I thought for a long time that some of Shakespeares classic works, those of which are so tragic in scope that it’s worse than dating a Goth on downers, couldn’t possibly be given the Disney Treatment.
Then, they popped off with “Gnomeo and Juliet”.
If there’s any small mercy to be had there, it’s that somebody sobered up enough to refrain from making it “Julielf”.
But then, they’ve given the Disney Treatment to such wonderful objects of literature as Grimms’ Fairy Tales and anything by Hans Christian Andersen. “The Little Mermaid” they even made a sequel to it. HOW? In the book, Ariel’s prince charming got killed in a war and she couldn’t go around anywhere on land because (like all good fairy-tale spells) her enchantment that changed her fins to feet didn’t go far enough, and it hurt to walk.
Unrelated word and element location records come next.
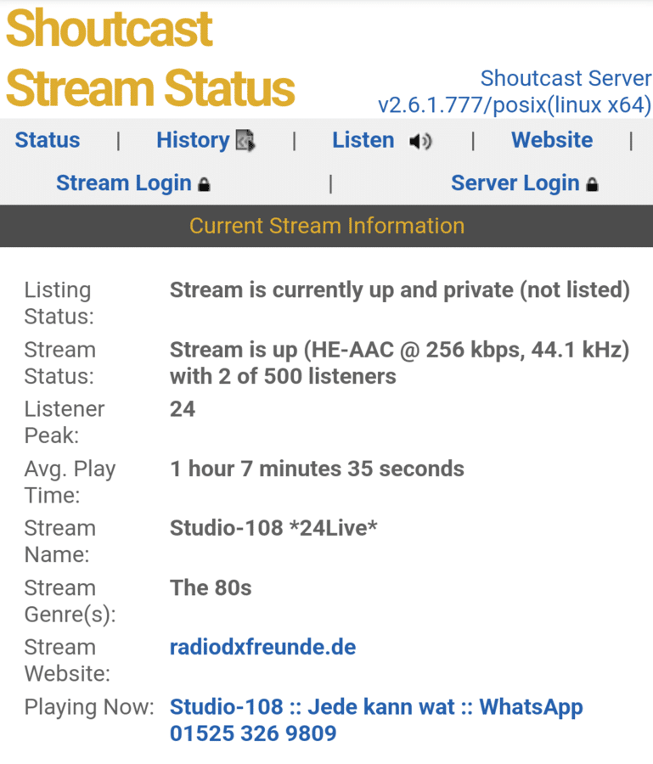This screenshot has width=653, height=764.
Task: Select the Listen text link
Action: click(x=363, y=140)
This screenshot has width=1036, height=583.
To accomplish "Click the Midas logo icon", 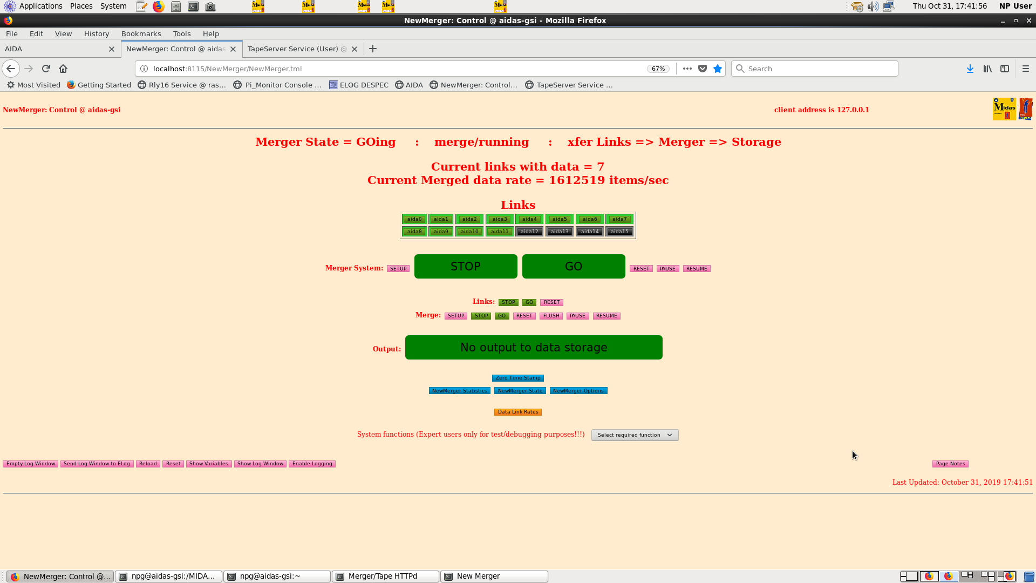I will (1004, 109).
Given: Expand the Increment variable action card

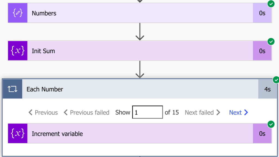Looking at the screenshot, I should point(136,134).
So she sits on a rock in Copenhagen harbor looking out to the sea to which she can never return, and the land that causes her excruciating pain, then she dies the end.
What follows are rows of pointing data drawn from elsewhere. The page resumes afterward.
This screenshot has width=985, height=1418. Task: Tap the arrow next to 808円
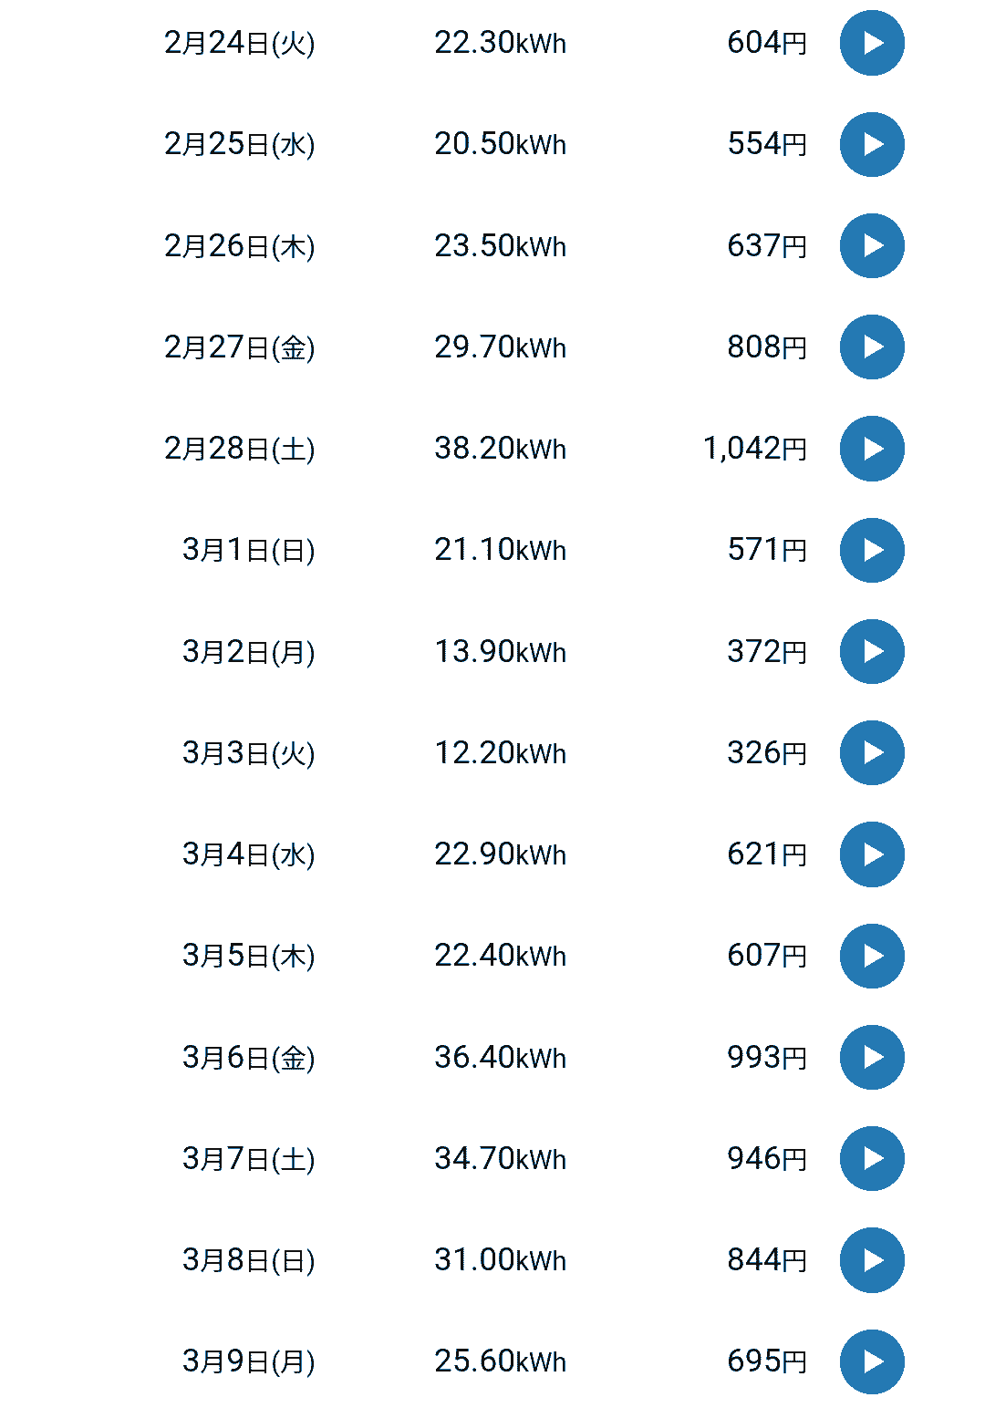pos(872,347)
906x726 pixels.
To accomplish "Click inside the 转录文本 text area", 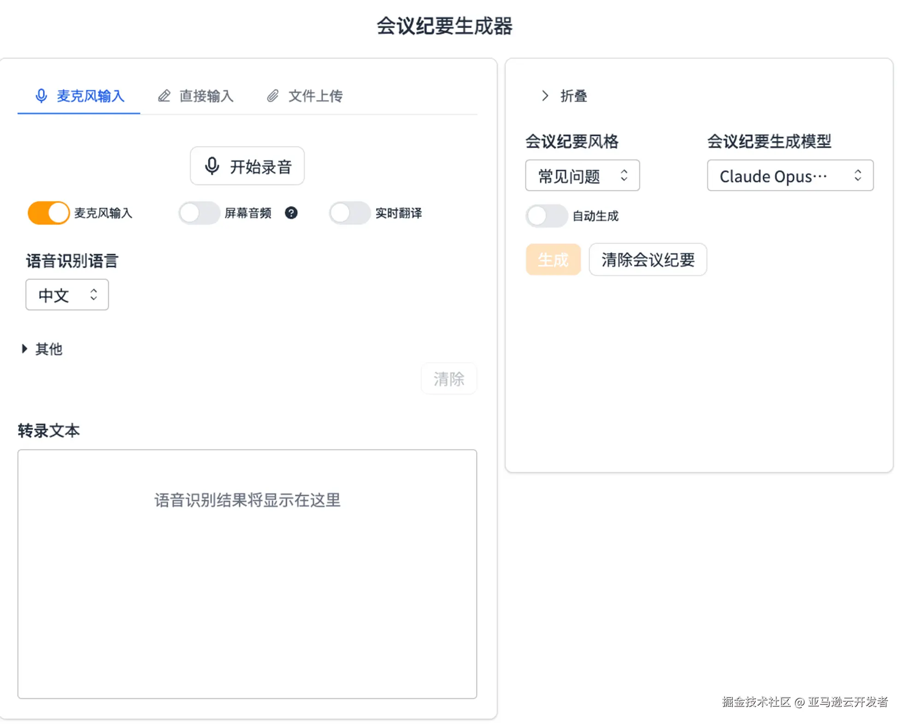I will click(x=247, y=574).
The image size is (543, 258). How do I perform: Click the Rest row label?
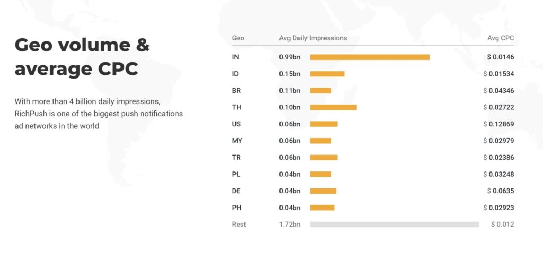tap(239, 225)
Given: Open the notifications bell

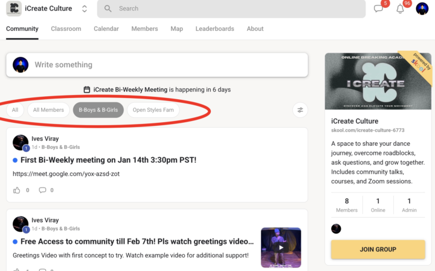Looking at the screenshot, I should click(400, 8).

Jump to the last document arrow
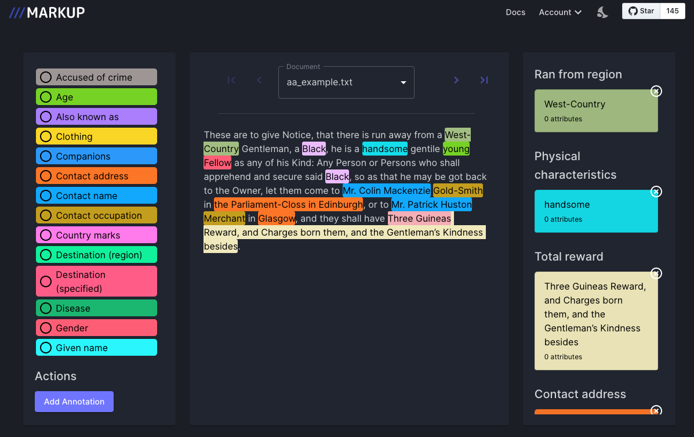484,80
And that’s one of the nicer ones. What next, Hamlet starring Porky Pig? Oh, wait, that’s Warner Brothers.
Imperial culture degenerating before our eyes.
Sorry to disagree, but one of my favorites happens to be the 1957 classic, “What’s Opera, Doc?”. It features Bugs and Elmer parodying Wagner’s Der Ring des Nibelungen, and has been deemed “culturally significant” by the United States Library of Congress and selected for preservation in the National Film Registry. It was the first cartoon short to receive this honor. To each his own.
That was meant to be parody though. Good too.
Sometimes with Disney “The Treatment” well, if it’s parody it’s really subtle. SNL did a couple of takeoffs on it, probably more, but one was a Disney-fied version of the Titanic.